Daphne Oram’s Wonderful World of Sound
May 9th -13th
Script: Stagecraft: Performance:
On entering the auditorium the audience find a stage tableau of four men frozen in the act of reading about, listening to or adjusting radio equipment. Their brilliantined hair, white shirts and braces (reminiscent of a Vettriano painting) place the inaction back in the mid 20th century. A throbbing bass note from the huge sound desk at the back of the stage contrasts with the terribly, terribly plumy voice of the play’s eponymous narrator portrayed by Isobel McArthur (joint author with Paul Brotherston). She informs us that humans are imperfect, incapable of making precisely the same sounds again and again, unlike a Radiophonic Workshop.

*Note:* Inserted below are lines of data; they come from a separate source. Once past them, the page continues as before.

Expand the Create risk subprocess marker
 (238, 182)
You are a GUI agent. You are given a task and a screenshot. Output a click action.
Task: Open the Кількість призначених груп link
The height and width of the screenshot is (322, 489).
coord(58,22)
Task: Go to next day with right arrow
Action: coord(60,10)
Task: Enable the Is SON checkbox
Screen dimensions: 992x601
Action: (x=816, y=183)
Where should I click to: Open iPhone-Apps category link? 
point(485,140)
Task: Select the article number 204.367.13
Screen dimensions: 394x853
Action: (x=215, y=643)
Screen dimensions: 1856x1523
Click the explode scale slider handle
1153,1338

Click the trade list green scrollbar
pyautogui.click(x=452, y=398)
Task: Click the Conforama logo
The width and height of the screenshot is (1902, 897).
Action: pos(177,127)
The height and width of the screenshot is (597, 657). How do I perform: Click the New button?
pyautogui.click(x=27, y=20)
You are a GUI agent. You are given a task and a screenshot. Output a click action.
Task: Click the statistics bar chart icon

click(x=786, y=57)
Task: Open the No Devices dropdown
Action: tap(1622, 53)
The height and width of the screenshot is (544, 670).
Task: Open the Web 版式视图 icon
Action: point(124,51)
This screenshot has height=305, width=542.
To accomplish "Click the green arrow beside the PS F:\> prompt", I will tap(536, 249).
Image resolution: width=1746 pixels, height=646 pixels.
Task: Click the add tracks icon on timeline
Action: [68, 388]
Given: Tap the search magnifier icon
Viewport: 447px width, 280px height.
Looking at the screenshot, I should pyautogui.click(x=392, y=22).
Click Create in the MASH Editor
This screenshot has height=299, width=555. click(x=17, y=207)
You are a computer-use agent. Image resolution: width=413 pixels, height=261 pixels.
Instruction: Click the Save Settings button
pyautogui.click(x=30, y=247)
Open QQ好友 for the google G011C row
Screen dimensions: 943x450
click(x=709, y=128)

What follows is the story of Daphne Oram’s fascination with sound reproduction, from a girl scribbling diagrams and doctoring radios to a woman pioneering audio effects for the BBC. A true visionary, she faces opposition or at best indifference from Aunty BBC and its committee culture. Eventually the redoubtable Miss Oram prevails via the Drama Department. (Those of a certain age will enjoy the references to PC 49 and the struggle to get a noise for danger that wasn’t a cymbal clash!)
There is much to admire here from the live sound score provided by Anneke Kampman to the ensemble cast of Robin Hellier, David James Kirkwood, Dylan Read and Matthew Seagar who skilfully vary roles, accents and genders; their slow-motion scene changes are a balletic delight. An excellent production that educates, informs and entertains.